## Exercise instructions:
Restate verbatim the span of lines below between the line with "Open chart filter sliders icon" and the line with "Open the Content", including those two lines, and only that span.

## Entries shown:
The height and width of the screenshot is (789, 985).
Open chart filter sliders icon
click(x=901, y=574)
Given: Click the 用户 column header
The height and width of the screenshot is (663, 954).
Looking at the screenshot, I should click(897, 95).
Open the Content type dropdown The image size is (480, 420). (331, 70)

--

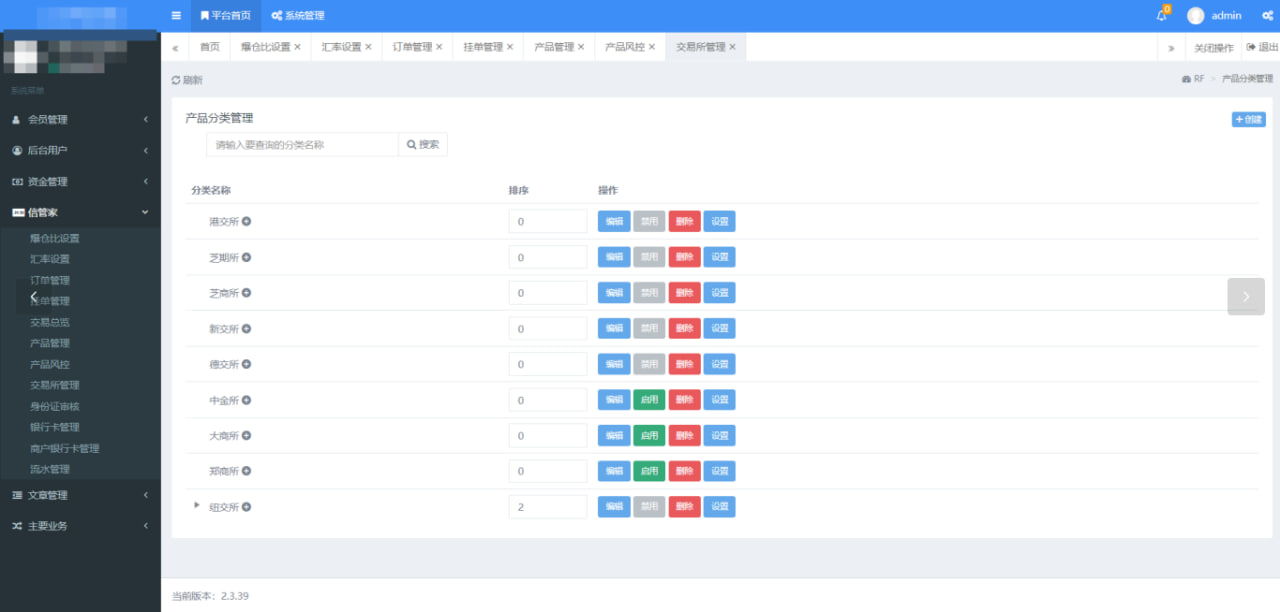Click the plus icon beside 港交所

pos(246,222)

## Answer to the problem:
Open chart filter sliders icon
click(x=901, y=574)
Given: Click the 用户 column header
The height and width of the screenshot is (663, 954).
Looking at the screenshot, I should click(897, 95).
Open the Content type dropdown The image size is (480, 420). (331, 70)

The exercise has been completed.